> _DATA FOR THE TASK_:
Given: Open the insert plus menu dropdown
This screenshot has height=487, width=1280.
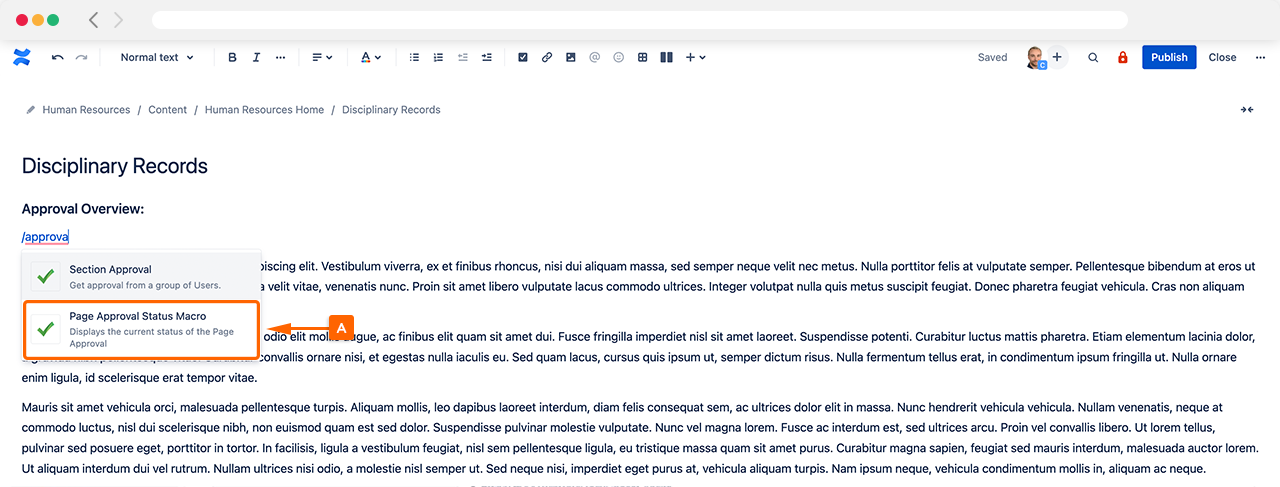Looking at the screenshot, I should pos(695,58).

...

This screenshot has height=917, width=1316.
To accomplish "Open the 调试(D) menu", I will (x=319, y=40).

> _GIVEN EXERCISE_: Return the records from the line with "Given: Open the insert plus menu dropdown" up to and including the line with "Looking at the", copied exactly but with the pictures left out.

> _SOLVED PROBLEM_:
Given: Open the insert plus menu dropdown
This screenshot has height=487, width=1280.
Looking at the screenshot, I should pos(695,58).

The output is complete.